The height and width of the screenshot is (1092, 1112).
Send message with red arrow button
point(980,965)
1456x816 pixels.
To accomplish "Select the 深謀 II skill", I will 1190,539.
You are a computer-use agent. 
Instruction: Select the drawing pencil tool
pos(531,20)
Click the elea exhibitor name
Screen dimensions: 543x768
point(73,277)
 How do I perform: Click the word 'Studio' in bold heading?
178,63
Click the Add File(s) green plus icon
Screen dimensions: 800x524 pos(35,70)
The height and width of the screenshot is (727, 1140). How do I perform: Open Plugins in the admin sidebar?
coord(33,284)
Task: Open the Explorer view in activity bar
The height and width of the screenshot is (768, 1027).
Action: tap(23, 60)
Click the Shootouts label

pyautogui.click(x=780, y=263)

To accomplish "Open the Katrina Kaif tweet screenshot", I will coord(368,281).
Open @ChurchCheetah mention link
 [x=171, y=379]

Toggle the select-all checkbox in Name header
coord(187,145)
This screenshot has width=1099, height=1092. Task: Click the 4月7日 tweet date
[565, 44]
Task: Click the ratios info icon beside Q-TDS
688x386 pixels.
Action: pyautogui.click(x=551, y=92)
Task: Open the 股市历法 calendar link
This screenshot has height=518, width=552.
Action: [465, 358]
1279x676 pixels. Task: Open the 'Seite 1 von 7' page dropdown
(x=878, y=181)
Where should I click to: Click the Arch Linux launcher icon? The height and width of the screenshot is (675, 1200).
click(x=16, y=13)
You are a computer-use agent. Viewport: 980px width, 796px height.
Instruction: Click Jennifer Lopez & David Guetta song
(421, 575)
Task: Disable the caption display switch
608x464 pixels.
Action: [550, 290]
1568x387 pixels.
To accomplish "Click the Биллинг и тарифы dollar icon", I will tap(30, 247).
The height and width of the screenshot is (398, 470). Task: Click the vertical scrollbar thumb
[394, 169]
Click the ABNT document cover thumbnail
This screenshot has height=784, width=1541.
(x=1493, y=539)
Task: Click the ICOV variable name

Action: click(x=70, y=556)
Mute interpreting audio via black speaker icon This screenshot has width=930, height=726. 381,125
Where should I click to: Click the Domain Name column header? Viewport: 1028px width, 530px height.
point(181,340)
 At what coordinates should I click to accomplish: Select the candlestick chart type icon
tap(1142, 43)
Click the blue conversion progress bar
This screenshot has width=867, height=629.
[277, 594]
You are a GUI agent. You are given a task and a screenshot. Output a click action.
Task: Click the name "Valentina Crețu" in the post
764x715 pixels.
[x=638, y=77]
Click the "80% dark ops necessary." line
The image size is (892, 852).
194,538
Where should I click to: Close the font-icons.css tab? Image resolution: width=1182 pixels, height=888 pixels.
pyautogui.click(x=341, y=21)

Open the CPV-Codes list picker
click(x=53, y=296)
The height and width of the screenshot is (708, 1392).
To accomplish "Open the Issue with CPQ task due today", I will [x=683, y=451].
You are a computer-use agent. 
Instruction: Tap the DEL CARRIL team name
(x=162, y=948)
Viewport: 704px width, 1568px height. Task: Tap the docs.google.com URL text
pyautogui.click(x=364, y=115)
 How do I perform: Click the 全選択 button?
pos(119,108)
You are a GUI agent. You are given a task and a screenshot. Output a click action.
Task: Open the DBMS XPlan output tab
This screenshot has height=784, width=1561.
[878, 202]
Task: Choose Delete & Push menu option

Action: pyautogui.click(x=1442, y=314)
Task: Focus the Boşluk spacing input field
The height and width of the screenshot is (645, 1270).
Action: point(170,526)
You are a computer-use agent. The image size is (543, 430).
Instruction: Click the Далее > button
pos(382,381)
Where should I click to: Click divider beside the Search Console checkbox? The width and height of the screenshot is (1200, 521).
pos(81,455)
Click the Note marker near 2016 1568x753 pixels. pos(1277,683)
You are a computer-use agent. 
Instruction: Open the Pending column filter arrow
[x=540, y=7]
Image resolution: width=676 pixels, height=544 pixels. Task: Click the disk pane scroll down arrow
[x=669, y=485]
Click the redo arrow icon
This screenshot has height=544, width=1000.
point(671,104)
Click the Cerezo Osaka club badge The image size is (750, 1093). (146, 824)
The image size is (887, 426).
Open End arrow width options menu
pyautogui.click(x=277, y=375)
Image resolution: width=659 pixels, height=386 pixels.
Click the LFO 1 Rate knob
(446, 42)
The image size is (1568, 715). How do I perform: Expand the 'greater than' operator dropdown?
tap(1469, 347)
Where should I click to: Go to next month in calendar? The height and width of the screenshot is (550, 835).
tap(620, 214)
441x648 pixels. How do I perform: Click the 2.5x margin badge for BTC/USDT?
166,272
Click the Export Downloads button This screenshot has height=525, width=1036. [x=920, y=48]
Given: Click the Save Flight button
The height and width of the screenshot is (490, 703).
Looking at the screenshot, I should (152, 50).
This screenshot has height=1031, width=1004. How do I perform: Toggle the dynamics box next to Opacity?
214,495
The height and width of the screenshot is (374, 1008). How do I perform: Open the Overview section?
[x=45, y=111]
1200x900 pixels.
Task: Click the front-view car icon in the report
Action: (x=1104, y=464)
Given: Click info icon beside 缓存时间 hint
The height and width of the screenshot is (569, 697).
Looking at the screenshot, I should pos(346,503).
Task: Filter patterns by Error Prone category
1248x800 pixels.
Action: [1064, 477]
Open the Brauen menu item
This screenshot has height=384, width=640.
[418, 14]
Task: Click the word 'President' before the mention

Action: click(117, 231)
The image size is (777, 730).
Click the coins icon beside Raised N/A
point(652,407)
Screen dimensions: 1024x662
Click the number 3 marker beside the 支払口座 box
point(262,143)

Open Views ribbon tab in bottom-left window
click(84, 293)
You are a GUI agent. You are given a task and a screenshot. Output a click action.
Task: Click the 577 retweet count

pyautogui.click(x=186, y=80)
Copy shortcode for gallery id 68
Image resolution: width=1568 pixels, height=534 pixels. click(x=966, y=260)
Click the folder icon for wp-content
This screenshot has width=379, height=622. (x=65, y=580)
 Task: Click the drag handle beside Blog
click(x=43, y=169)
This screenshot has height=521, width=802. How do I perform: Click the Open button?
--
ASSIGNMENT
Counting only lines that contain "will", what is the total for the entries above? Give the number alone.

RESPONSE TO THE EXERCISE
4